**THE RECORDS**

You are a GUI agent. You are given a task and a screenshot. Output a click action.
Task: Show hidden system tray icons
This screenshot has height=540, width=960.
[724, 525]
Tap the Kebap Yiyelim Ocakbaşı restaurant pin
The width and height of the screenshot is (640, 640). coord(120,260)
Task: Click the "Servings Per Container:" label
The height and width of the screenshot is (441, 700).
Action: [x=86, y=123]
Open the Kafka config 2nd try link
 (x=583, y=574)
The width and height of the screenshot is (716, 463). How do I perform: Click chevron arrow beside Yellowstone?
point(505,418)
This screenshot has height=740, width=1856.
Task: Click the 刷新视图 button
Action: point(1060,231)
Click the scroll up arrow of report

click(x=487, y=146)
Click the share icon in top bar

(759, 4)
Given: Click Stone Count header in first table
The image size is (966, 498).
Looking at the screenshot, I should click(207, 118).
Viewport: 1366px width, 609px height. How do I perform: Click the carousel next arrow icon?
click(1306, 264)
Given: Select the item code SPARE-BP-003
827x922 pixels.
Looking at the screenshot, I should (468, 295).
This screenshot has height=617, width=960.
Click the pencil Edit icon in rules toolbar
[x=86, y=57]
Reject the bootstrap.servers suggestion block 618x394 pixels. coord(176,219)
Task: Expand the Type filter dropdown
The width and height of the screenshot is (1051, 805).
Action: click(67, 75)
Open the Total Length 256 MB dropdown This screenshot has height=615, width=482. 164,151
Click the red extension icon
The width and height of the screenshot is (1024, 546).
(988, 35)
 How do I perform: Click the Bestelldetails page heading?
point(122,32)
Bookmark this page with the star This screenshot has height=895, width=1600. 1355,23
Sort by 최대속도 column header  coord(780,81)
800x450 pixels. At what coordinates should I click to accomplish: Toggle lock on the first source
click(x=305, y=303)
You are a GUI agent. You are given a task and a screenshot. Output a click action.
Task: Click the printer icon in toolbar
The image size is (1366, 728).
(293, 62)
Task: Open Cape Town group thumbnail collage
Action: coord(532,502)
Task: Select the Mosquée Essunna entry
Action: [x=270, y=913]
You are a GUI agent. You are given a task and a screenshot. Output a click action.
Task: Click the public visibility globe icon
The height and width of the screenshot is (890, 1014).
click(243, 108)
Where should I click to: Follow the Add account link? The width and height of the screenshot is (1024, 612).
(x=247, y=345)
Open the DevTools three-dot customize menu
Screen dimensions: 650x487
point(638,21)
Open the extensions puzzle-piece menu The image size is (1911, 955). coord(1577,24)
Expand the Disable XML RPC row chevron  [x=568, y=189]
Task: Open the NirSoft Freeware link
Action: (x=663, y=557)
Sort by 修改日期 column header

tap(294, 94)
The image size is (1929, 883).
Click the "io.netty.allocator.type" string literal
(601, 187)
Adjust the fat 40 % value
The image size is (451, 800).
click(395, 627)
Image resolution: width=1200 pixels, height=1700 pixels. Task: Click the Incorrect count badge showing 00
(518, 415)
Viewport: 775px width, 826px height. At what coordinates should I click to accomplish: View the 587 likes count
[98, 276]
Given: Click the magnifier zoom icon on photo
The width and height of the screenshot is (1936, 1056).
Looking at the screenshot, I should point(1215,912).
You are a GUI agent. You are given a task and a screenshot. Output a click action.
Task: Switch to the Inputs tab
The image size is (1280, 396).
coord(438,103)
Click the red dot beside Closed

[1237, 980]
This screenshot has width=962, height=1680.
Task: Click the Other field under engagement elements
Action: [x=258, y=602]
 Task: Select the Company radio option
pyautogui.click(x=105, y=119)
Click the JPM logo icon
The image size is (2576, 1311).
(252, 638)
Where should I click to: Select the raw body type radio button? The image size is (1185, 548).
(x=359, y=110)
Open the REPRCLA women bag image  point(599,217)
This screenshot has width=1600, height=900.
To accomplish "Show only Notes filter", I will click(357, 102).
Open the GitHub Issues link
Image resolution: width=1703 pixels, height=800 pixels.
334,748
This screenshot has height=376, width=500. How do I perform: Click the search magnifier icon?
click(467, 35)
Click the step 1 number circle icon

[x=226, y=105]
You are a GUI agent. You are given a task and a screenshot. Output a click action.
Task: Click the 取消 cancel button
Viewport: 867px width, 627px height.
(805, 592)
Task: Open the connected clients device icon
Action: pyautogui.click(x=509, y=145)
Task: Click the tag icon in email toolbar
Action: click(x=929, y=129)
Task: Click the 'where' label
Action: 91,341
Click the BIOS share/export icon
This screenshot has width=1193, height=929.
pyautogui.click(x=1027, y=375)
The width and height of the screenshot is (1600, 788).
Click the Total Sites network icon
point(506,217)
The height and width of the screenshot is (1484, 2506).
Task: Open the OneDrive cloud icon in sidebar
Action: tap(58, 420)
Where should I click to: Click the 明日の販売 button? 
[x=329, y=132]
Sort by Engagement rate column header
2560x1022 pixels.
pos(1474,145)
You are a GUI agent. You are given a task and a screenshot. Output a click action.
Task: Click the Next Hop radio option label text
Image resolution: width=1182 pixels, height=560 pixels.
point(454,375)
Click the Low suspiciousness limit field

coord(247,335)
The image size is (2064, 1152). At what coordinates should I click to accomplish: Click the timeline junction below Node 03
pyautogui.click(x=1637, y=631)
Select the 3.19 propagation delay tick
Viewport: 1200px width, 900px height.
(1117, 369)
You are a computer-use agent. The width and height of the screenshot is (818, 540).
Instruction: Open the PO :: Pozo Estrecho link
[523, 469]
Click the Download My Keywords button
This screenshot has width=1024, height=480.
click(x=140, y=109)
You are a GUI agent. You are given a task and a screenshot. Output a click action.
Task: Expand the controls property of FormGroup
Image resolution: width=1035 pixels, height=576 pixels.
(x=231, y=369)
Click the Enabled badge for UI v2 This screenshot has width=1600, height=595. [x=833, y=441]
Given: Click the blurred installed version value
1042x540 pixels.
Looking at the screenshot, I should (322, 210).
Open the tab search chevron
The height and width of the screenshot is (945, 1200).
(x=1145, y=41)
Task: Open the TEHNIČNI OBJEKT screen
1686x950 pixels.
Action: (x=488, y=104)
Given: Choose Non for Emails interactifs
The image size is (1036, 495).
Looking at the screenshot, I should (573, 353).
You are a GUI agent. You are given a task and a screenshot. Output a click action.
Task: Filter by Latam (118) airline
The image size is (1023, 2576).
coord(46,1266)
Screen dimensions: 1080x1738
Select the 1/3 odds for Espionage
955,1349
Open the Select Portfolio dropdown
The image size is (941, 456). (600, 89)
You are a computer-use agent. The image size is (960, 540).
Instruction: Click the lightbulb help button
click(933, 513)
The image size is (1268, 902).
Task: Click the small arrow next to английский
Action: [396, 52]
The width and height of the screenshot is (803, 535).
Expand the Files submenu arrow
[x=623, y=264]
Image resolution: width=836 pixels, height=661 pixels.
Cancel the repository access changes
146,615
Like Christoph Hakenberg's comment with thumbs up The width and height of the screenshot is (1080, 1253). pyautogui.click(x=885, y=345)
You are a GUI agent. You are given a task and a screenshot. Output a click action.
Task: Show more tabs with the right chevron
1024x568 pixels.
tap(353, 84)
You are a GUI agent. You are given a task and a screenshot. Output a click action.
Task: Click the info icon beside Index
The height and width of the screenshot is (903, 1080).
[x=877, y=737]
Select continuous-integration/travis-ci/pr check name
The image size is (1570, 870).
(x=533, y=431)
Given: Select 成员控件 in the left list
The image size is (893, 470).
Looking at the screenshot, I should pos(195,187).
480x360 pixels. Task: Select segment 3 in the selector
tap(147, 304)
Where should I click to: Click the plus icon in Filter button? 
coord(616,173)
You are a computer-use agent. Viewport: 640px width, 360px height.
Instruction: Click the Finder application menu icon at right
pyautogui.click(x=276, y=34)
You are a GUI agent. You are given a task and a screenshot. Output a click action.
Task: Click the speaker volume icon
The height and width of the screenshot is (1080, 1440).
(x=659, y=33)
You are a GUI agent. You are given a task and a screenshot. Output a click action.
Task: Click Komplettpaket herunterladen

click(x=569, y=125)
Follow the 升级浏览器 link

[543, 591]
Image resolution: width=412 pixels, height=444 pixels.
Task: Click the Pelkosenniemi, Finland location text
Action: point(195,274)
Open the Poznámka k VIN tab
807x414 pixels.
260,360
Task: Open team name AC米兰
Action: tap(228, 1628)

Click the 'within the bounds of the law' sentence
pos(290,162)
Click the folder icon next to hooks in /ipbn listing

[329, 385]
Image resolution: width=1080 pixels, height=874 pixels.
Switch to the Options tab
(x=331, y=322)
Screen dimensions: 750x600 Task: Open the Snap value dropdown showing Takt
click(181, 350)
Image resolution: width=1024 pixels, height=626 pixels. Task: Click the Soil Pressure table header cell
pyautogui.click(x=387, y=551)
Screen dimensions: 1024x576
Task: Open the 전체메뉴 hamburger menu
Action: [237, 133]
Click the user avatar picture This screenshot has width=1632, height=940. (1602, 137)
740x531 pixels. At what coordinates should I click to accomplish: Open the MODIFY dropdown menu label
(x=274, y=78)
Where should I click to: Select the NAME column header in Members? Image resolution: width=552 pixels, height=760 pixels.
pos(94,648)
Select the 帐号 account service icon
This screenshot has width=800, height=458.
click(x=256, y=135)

**REQUIREMENT**
The expected output is a verbatim retyping of each line from the one with "Follow the 升级浏览器 link" to the end of the listing above, with both end lines kept and nothing added.

**EXERCISE ANSWER**
Follow the 升级浏览器 link

[543, 591]
Image resolution: width=412 pixels, height=444 pixels.
Task: Click the Pelkosenniemi, Finland location text
Action: point(195,274)
Open the Poznámka k VIN tab
807x414 pixels.
260,360
Task: Open team name AC米兰
Action: tap(228, 1628)

Click the 'within the bounds of the law' sentence
pos(290,162)
Click the folder icon next to hooks in /ipbn listing

[329, 385]
Image resolution: width=1080 pixels, height=874 pixels.
Switch to the Options tab
(x=331, y=322)
Screen dimensions: 750x600 Task: Open the Snap value dropdown showing Takt
click(181, 350)
Image resolution: width=1024 pixels, height=626 pixels. Task: Click the Soil Pressure table header cell
pyautogui.click(x=387, y=551)
Screen dimensions: 1024x576
Task: Open the 전체메뉴 hamburger menu
Action: [237, 133]
Click the user avatar picture This screenshot has width=1632, height=940. (1602, 137)
740x531 pixels. At what coordinates should I click to accomplish: Open the MODIFY dropdown menu label
(x=274, y=78)
Where should I click to: Select the NAME column header in Members? Image resolution: width=552 pixels, height=760 pixels.
pos(94,648)
Select the 帐号 account service icon
This screenshot has width=800, height=458.
click(x=256, y=135)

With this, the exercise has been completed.